═══ DATA EXTRACT ═══
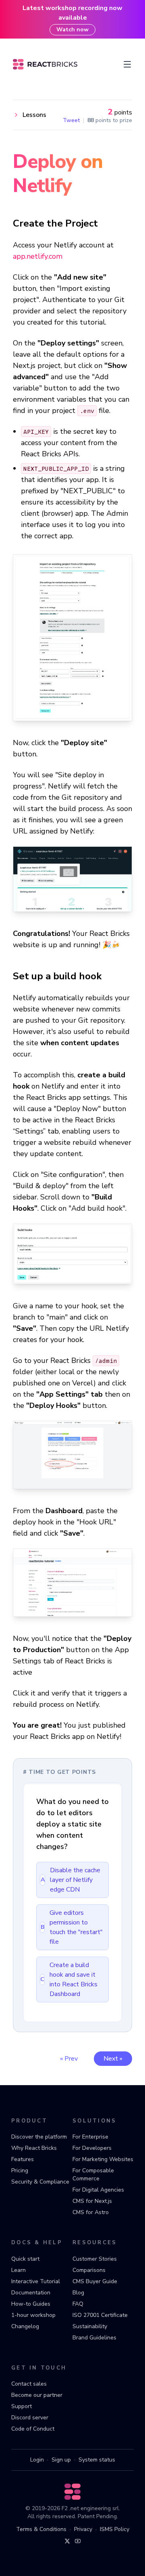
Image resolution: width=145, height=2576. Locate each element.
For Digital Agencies (98, 2190)
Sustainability (89, 2326)
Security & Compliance (40, 2182)
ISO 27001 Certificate (100, 2315)
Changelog (25, 2326)
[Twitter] (67, 2541)
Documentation (30, 2292)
═══
■ TASK BRIEF
Every entry must be reproduced exactly, with the images left out.

■ EXERCISE RESULT
Image resolution: width=145, height=2576. Locate each element.
For Digital Agencies (98, 2190)
Sustainability (89, 2326)
Security & Compliance (40, 2182)
ISO 27001 Certificate (100, 2315)
Changelog (25, 2326)
[Twitter] (67, 2541)
Documentation (30, 2292)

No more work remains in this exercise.